*** Opening DATA SHOWN ***
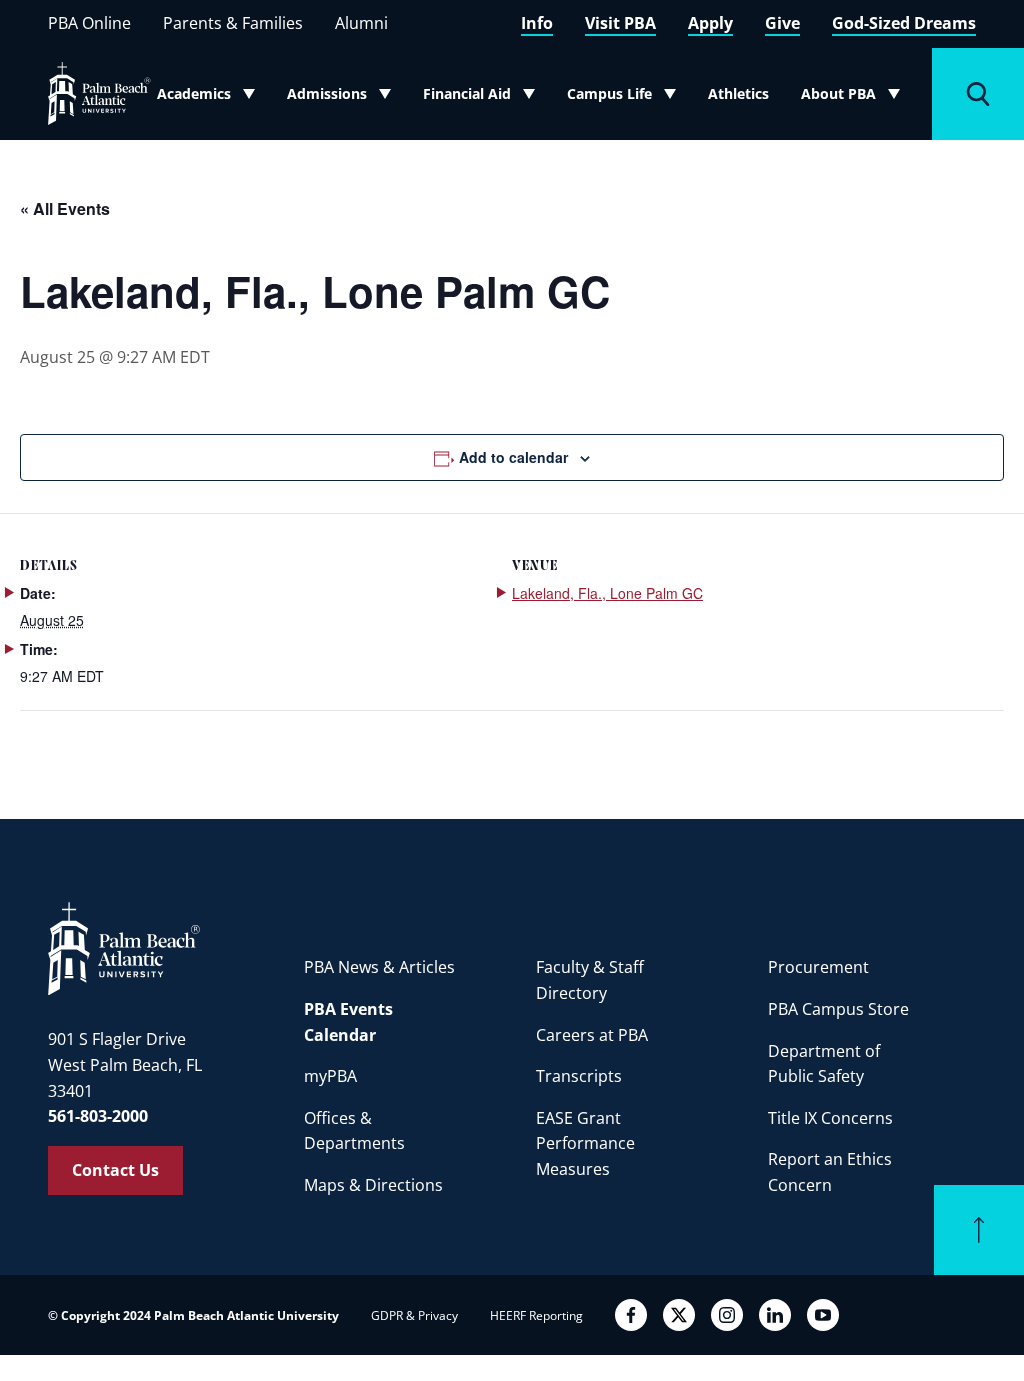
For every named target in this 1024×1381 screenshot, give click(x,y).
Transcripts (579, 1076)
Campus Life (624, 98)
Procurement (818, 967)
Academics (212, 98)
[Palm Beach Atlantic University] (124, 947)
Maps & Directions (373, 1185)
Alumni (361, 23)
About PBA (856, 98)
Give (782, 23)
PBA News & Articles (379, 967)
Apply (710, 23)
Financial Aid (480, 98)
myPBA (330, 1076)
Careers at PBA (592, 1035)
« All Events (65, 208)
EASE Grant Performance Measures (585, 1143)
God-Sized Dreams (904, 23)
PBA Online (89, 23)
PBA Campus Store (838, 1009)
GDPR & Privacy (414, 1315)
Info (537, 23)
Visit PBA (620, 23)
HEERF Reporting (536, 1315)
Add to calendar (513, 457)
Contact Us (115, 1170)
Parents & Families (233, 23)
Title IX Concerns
*** Closing DATA SHOWN ***
*** Opening DATA SHOWN ***
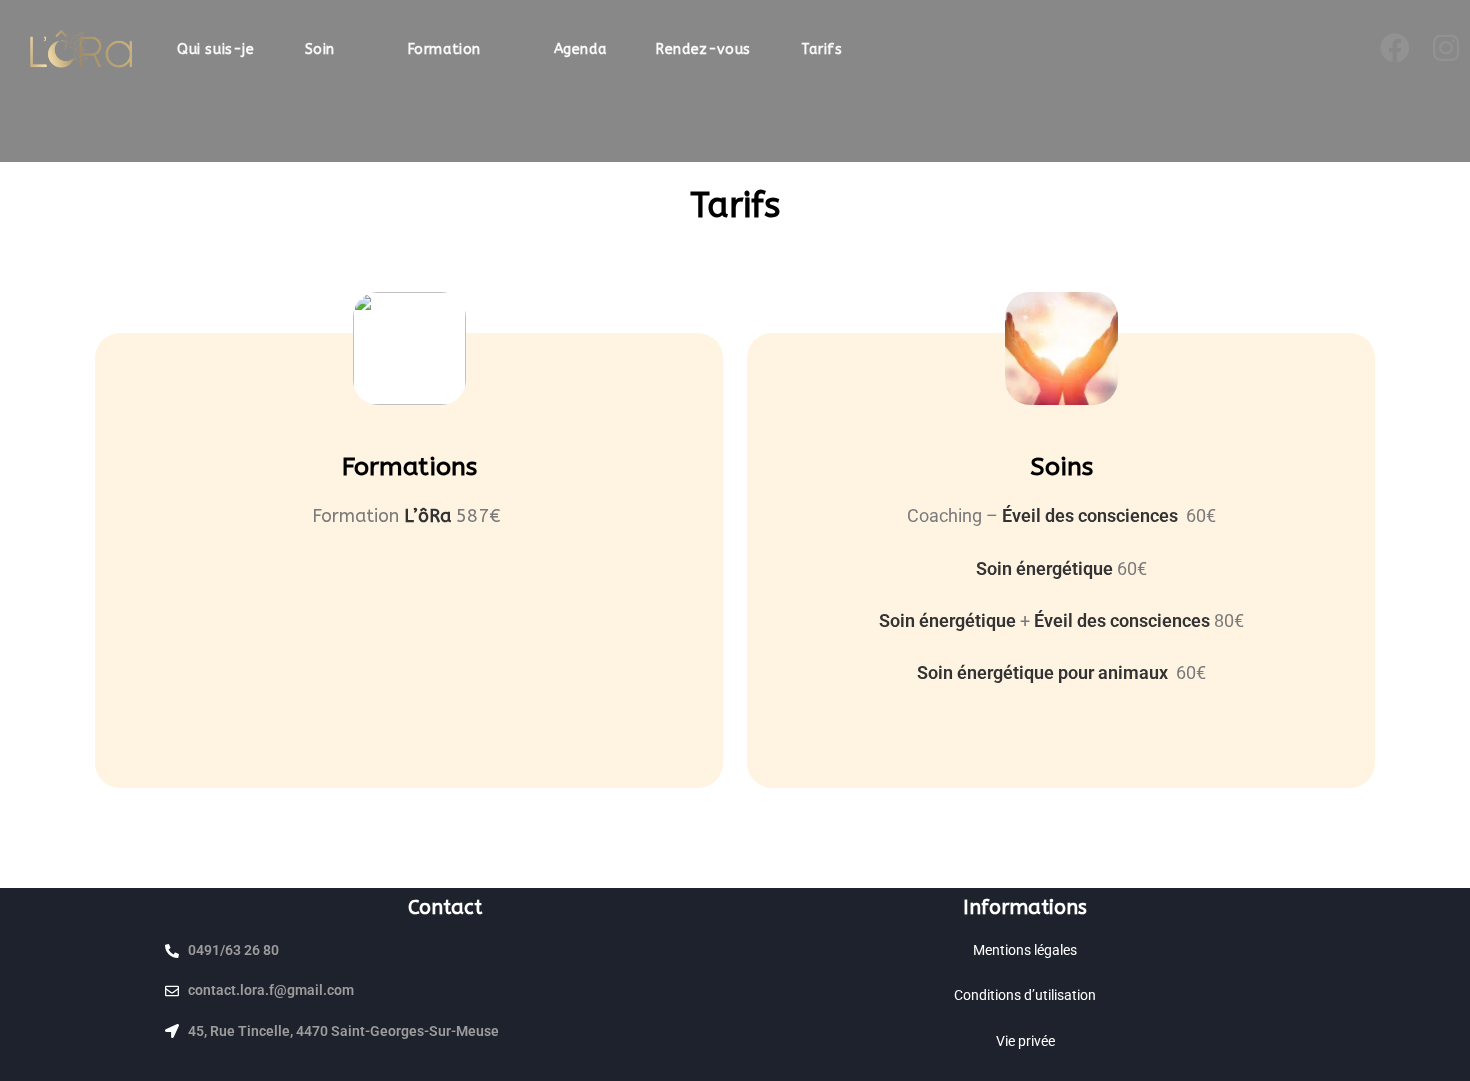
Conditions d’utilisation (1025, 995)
*** Closing DATA SHOWN ***
WHAT NEEDS TO BE DONE:
Of the entries above, transcribe exactly those lines that fall between the line containing "EASE Grant Performance Measures (585, 1143)" and the line containing "Title IX Concerns", together with those two lines.

EXERCISE RESPONSE:
EASE Grant Performance Measures (585, 1143)
God-Sized Dreams (904, 23)
PBA Online (89, 23)
PBA Campus Store (838, 1009)
GDPR & Privacy (414, 1315)
Info (537, 23)
Visit PBA (620, 23)
HEERF Reporting (536, 1315)
Add to calendar (513, 457)
Contact Us (115, 1170)
Parents & Families (233, 23)
Title IX Concerns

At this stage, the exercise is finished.